OA is a destruction of cartilage bone with the period of time and collagen type II is one of the most pronounced long lived proteins responsible for it (Shahab et al., 2012[30]). Our results demonstrate that among all the parameters like physiological, biochemical and immunological, the immunological parameters showed intense changes or significantly induced level of TNF-α and IL-6 in both male and female patients suffering from OA. These swift in the levels of TNF-α and IL-6 indicates its most probable role in OA. In female subjects this might be due to the decrease in the level of estradiol, which decreases post menopause. Moreover, for the early detection of OA, the auto-antibodies (70 %) were found in the sera of patients against OH-collagen II. This points towards that there is the significant role of the hydroxyl radical in structural perturbations of the collagen II making it immunogenic. Our research group is also working on some medicinal plants and its purified bioactive compounds having highly antioxidant property likes Phullanthus virgatus (Hashim et al., 2013[20]) and Boerhaavia diffusa (Akhter et al., 2013[10]). A research update on mechanistic approaches of these plants has also been discussed. Eventually, based on these plants antioxidant characteristics it is hypothesized that; the damage caused to the cartilage of OA patients can be recovered from bioactive compounds or plant extracts having potent anti-oxidant property. We have shown recently the antioxidant potential of some drugs and nanoparticles which might be used for the inhibitory activity of oxidative and glycative stress as well (Ahmad et al., 2013[3][8], 2014[4][6]; Ashraf et al., 2015[16][14][17]; Ahmad, 2014[2]; Ahmad and Siddiqui, 2015[9]). The anti-glycation and antioxidant potential of glycation assisted gold nano-particles (Gnps) have been recently discussed in bone cancer cells (Rahim et al., 2014[25]).

Conclusion

It is concluded that immunological parameters are better forecaster for the diagnosis of OA than biochemical and physiological parameters. A defect of the immunological parameters might be use as foremost factors and mechanisms of compensation. The incidence of adverse effects for herbal medicines appears to be low and they may offer a much needed alternative for patients with OA. This study also opens an opportunity to study the effect of Gnps on arthritis as well.

Notes

Jalaluddin M. Ashraf and Quazi S. Haque contributed equally to this work.

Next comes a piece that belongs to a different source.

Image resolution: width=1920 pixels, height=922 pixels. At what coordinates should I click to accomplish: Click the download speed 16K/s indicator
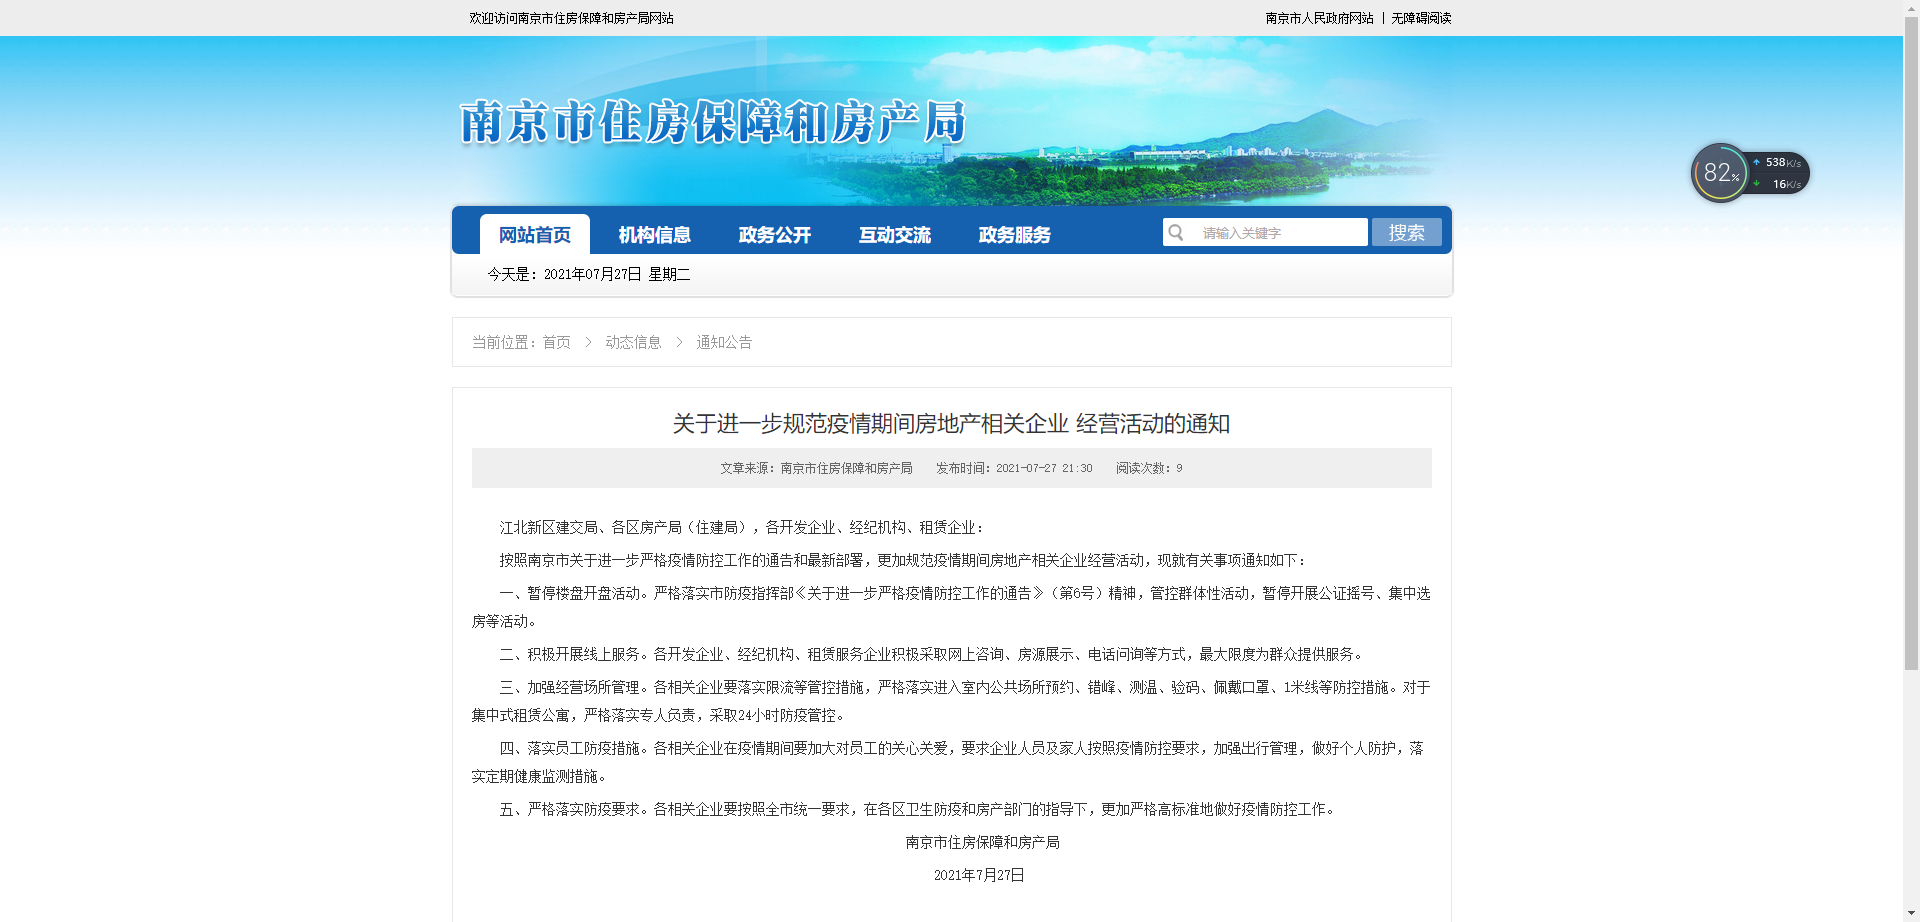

Inho Choi and Saheem Ahmad (Department of BioSciences, Integral University, Lucknow, India; e-mail: ahmadsaheem@gmail.com; saheem@iul.ac.in) contributed equally as corresponding authors.

Acknowledgement

This research received no specific grant from any funding agency in the public, commercial or not-for-profit sectors.

Conflict of interest

The authors declare that they have no competing interests.